Records from a dataset:
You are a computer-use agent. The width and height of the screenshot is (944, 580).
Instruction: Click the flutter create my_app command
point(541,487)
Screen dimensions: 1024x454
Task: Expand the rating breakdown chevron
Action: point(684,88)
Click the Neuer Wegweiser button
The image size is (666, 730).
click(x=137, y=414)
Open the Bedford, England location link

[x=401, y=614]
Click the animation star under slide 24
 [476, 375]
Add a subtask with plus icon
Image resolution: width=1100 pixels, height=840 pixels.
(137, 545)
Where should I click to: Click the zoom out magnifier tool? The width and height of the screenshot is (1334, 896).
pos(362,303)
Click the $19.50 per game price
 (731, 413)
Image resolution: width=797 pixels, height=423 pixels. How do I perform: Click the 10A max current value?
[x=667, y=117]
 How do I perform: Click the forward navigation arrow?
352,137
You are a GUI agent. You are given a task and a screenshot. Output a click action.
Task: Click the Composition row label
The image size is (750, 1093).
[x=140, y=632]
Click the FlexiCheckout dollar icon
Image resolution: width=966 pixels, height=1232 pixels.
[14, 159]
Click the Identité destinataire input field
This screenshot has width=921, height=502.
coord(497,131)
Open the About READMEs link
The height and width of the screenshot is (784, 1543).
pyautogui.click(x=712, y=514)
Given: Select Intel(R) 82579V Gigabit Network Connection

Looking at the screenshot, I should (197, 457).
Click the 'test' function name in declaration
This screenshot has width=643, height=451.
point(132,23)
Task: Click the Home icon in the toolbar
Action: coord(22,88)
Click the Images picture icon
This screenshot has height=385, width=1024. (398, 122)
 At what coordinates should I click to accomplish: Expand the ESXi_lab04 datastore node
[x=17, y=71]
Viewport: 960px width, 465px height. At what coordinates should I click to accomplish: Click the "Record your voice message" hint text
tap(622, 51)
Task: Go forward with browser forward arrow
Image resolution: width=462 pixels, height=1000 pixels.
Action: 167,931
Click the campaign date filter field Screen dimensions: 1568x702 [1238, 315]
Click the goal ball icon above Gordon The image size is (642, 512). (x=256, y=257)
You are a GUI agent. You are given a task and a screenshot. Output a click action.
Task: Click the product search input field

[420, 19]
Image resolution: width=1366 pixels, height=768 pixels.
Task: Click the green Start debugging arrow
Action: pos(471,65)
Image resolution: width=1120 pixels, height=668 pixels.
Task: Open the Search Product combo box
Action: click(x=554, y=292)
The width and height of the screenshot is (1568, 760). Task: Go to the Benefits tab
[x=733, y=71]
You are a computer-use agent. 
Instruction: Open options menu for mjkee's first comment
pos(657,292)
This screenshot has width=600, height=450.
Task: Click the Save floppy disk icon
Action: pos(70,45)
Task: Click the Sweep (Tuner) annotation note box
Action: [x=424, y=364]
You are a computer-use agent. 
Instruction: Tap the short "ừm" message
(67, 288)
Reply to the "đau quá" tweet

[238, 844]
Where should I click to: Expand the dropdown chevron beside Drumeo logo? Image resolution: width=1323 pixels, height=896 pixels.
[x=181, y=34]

How to complete this task = With no words changed, transcribe the records above.

Reply to the exercise =
You are a computer-use agent. The width and height of the screenshot is (944, 580).
Instruction: Click the flutter create my_app command
point(541,487)
Screen dimensions: 1024x454
Task: Expand the rating breakdown chevron
Action: point(684,88)
Click the Neuer Wegweiser button
The image size is (666, 730).
click(x=137, y=414)
Open the Bedford, England location link

[x=401, y=614]
Click the animation star under slide 24
 [476, 375]
Add a subtask with plus icon
Image resolution: width=1100 pixels, height=840 pixels.
(137, 545)
Where should I click to: Click the zoom out magnifier tool? The width and height of the screenshot is (1334, 896).
pos(362,303)
Click the $19.50 per game price
 (731, 413)
Image resolution: width=797 pixels, height=423 pixels. How do I perform: Click the 10A max current value?
[x=667, y=117]
 How do I perform: Click the forward navigation arrow?
352,137
You are a GUI agent. You are given a task and a screenshot. Output a click action.
Task: Click the Composition row label
The image size is (750, 1093).
[x=140, y=632]
Click the FlexiCheckout dollar icon
Image resolution: width=966 pixels, height=1232 pixels.
[14, 159]
Click the Identité destinataire input field
This screenshot has width=921, height=502.
coord(497,131)
Open the About READMEs link
The height and width of the screenshot is (784, 1543).
pyautogui.click(x=712, y=514)
Given: Select Intel(R) 82579V Gigabit Network Connection

Looking at the screenshot, I should (197, 457).
Click the 'test' function name in declaration
This screenshot has width=643, height=451.
point(132,23)
Task: Click the Home icon in the toolbar
Action: coord(22,88)
Click the Images picture icon
This screenshot has height=385, width=1024. (398, 122)
 At what coordinates should I click to accomplish: Expand the ESXi_lab04 datastore node
[x=17, y=71]
Viewport: 960px width, 465px height. At what coordinates should I click to accomplish: Click the "Record your voice message" hint text
tap(622, 51)
Task: Go forward with browser forward arrow
Image resolution: width=462 pixels, height=1000 pixels.
Action: 167,931
Click the campaign date filter field Screen dimensions: 1568x702 [1238, 315]
Click the goal ball icon above Gordon The image size is (642, 512). (x=256, y=257)
You are a GUI agent. You are given a task and a screenshot. Output a click action.
Task: Click the product search input field

[420, 19]
Image resolution: width=1366 pixels, height=768 pixels.
Task: Click the green Start debugging arrow
Action: pos(471,65)
Image resolution: width=1120 pixels, height=668 pixels.
Task: Open the Search Product combo box
Action: click(x=554, y=292)
The width and height of the screenshot is (1568, 760). Task: Go to the Benefits tab
[x=733, y=71]
You are a computer-use agent. 
Instruction: Open options menu for mjkee's first comment
pos(657,292)
This screenshot has width=600, height=450.
Task: Click the Save floppy disk icon
Action: pos(70,45)
Task: Click the Sweep (Tuner) annotation note box
Action: [x=424, y=364]
You are a computer-use agent. 
Instruction: Tap the short "ừm" message
(67, 288)
Reply to the "đau quá" tweet

[238, 844]
Where should I click to: Expand the dropdown chevron beside Drumeo logo? Image resolution: width=1323 pixels, height=896 pixels.
[x=181, y=34]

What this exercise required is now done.